| Work instruction |
Write out exactly the lines from the one holding "Where should I" to the last line of the entries, both ends included and nothing else, without the pictures.

| Record set |
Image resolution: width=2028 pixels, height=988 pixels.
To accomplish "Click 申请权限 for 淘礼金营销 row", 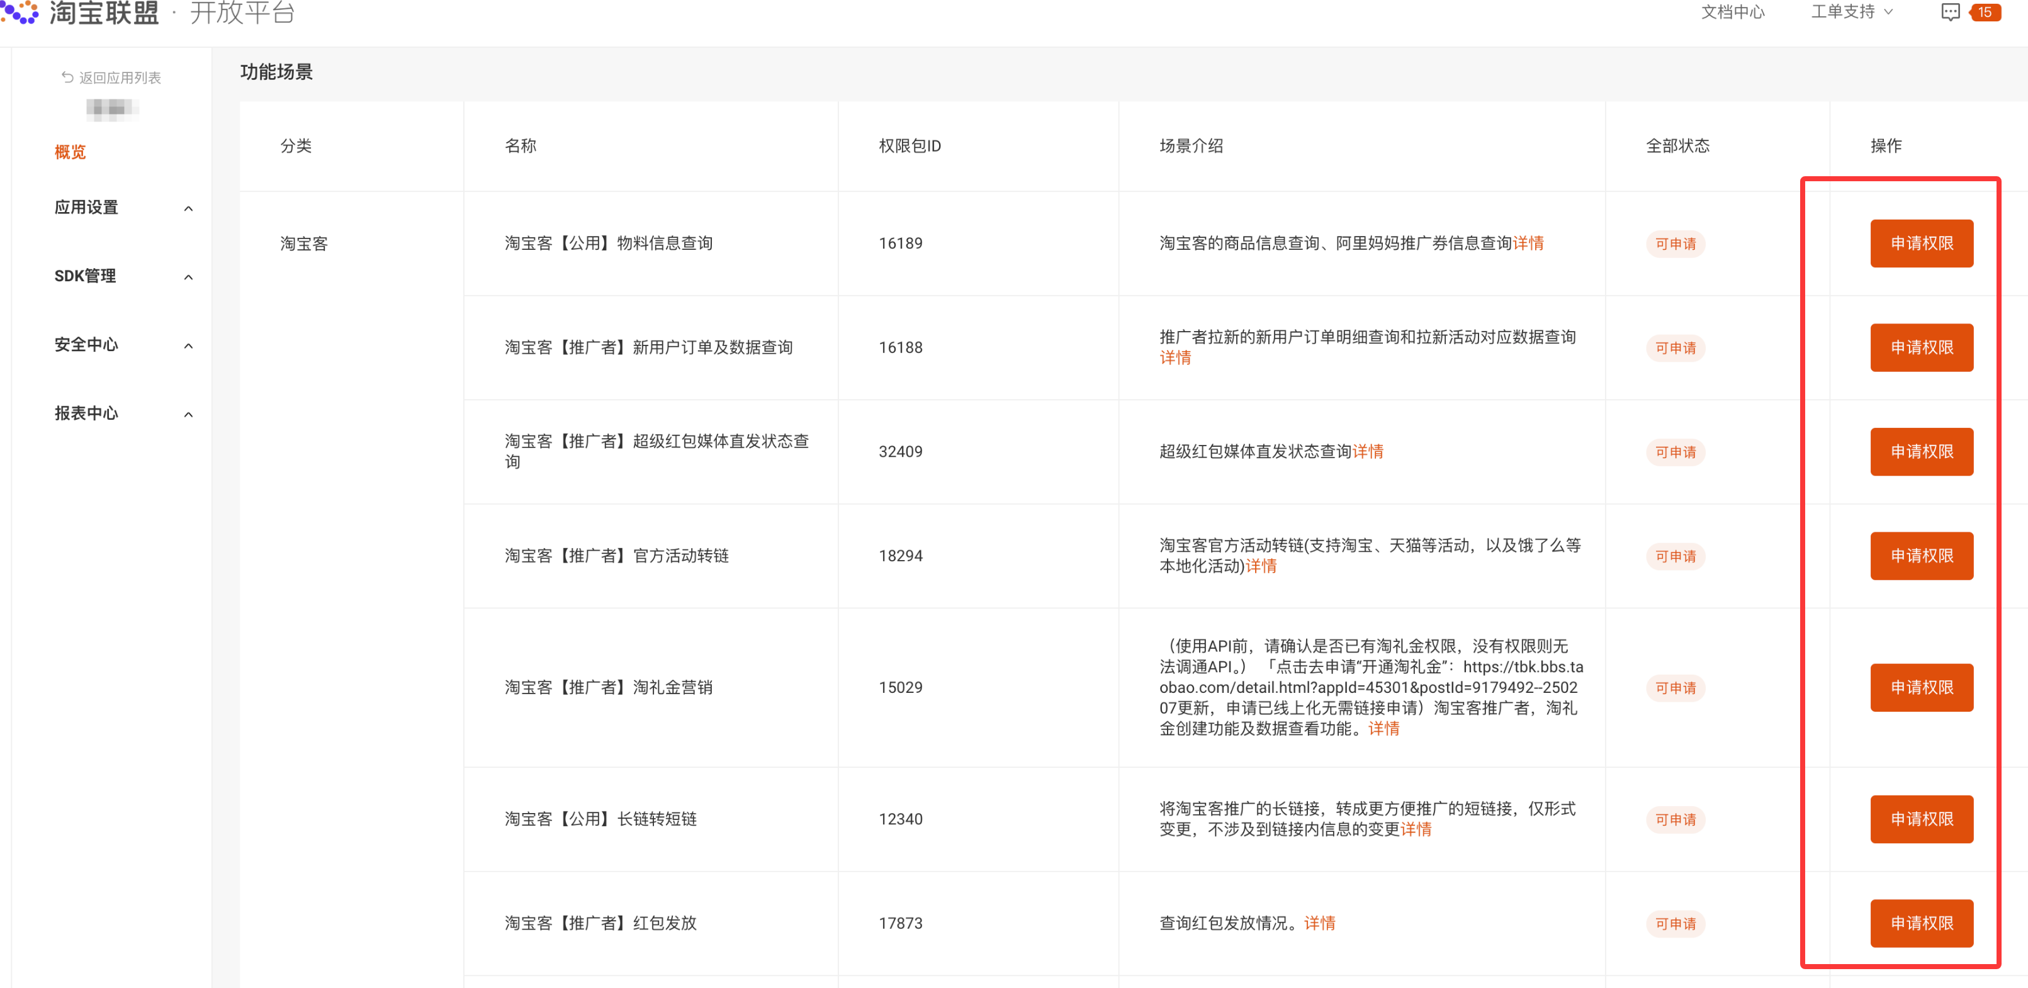I will 1921,687.
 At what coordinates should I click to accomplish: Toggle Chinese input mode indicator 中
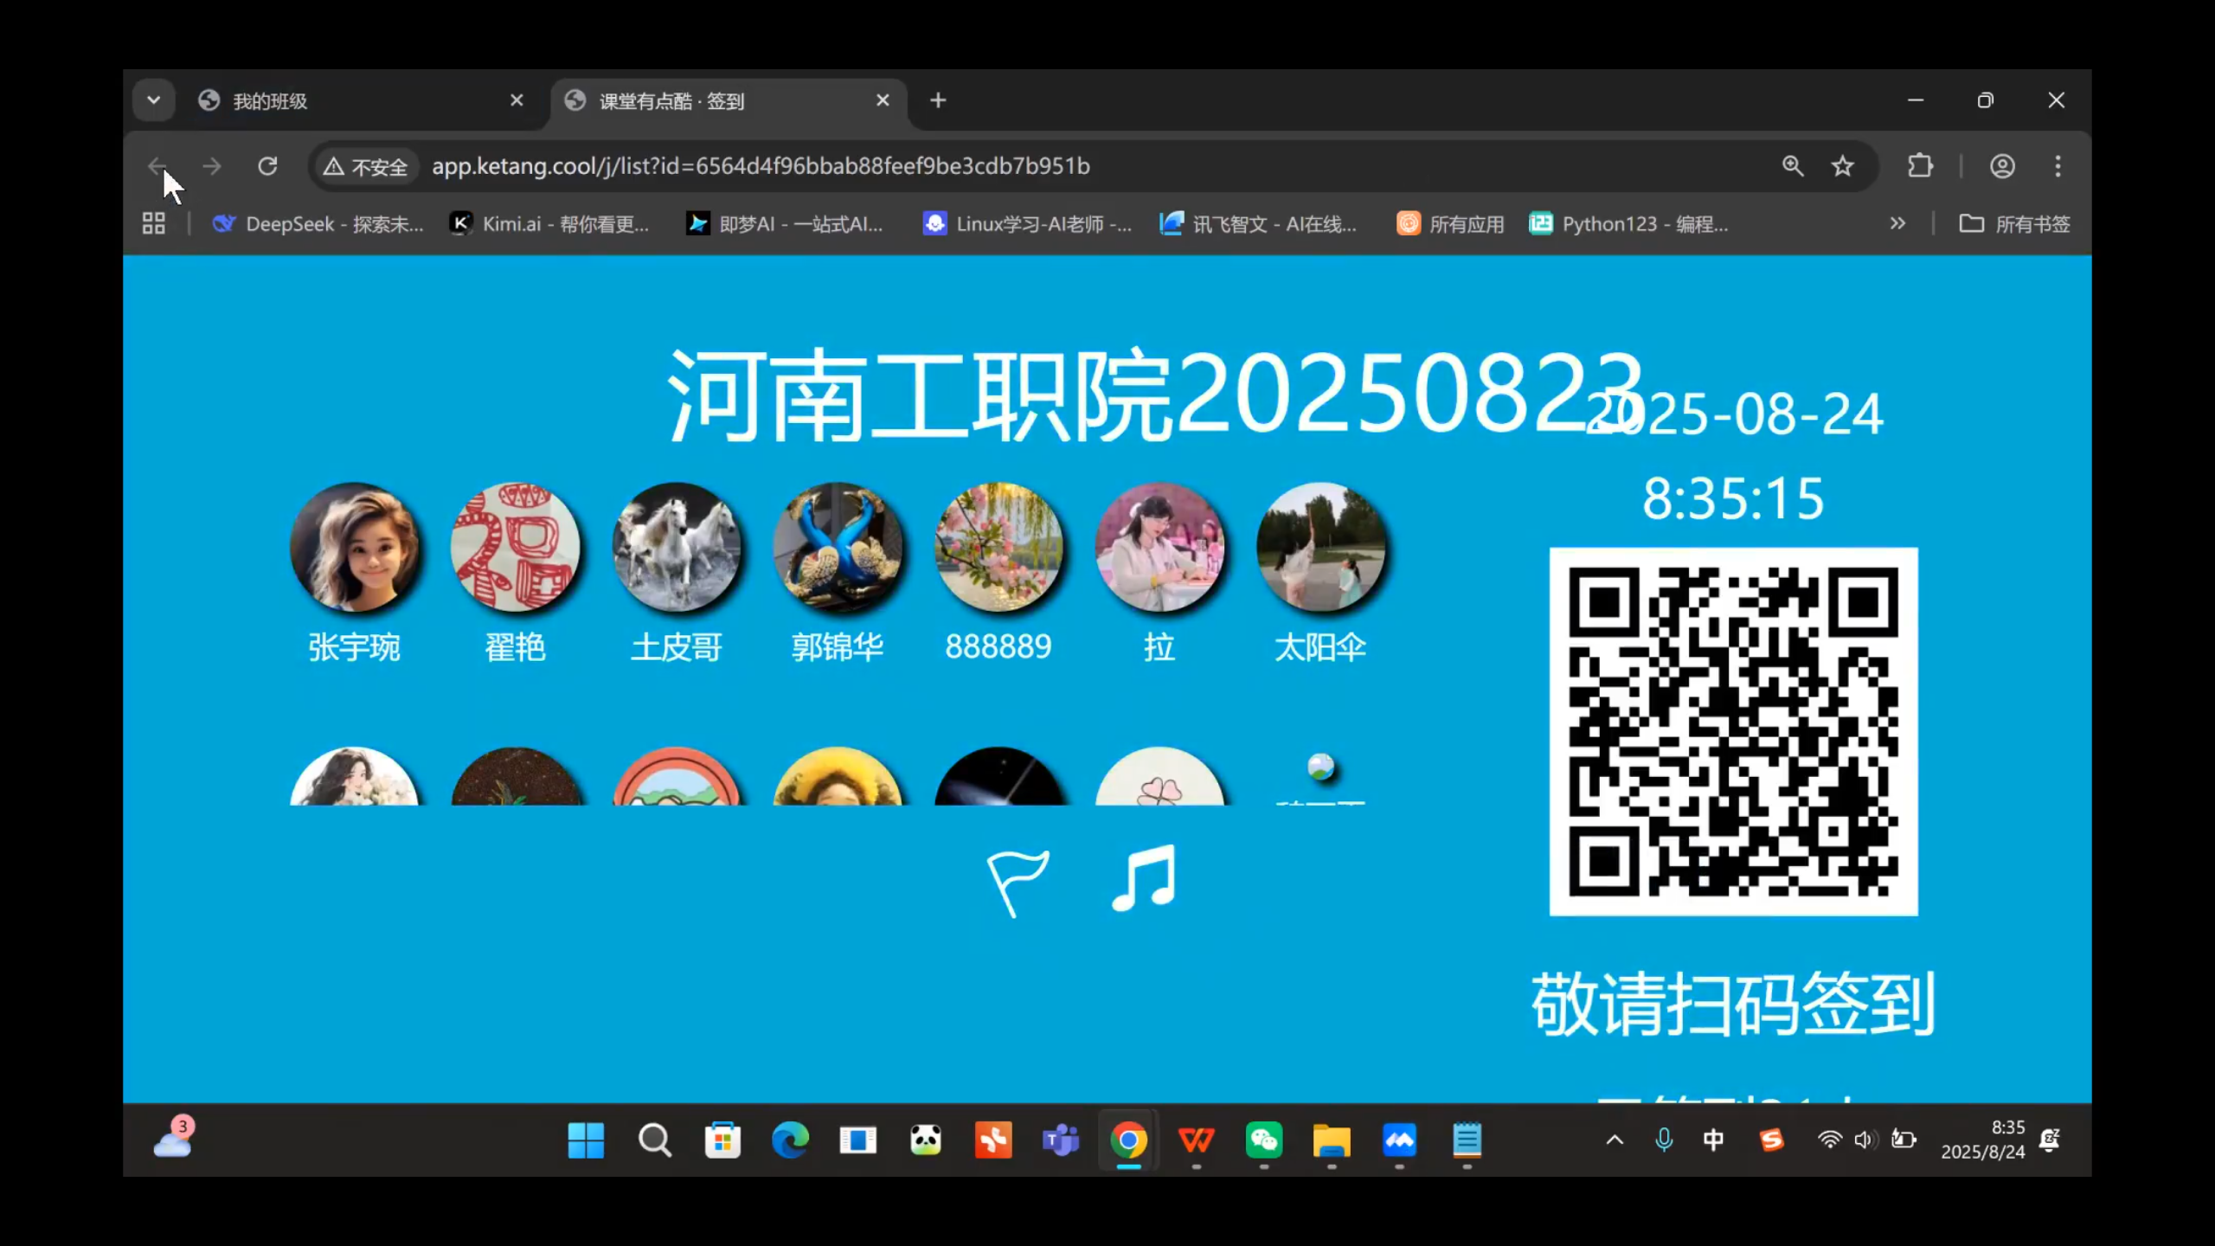tap(1713, 1140)
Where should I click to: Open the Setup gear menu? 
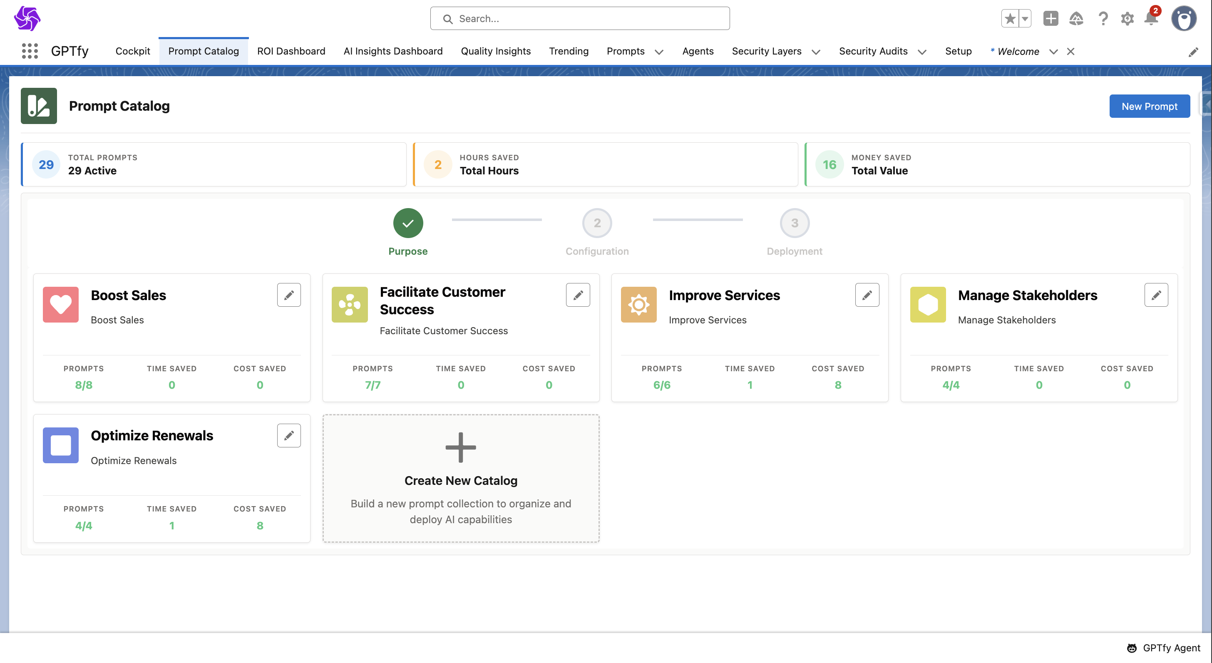pos(1127,19)
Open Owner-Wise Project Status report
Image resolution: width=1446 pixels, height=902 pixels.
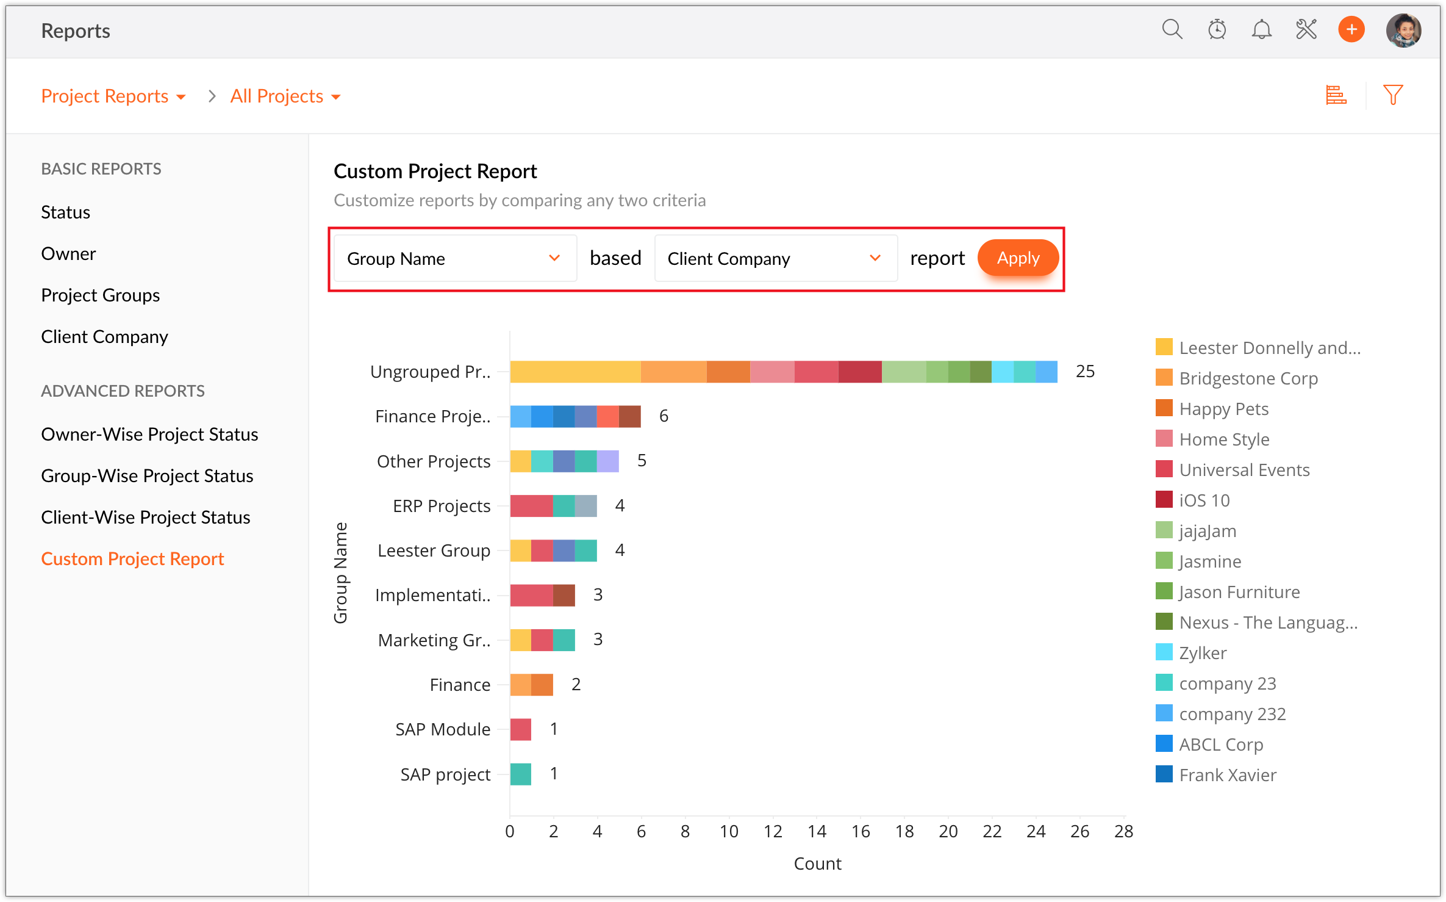149,434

| Solution |
Where should I click to: Open the Setup gear menu? 
pos(1127,19)
Open Owner-Wise Project Status report
Image resolution: width=1446 pixels, height=902 pixels.
149,434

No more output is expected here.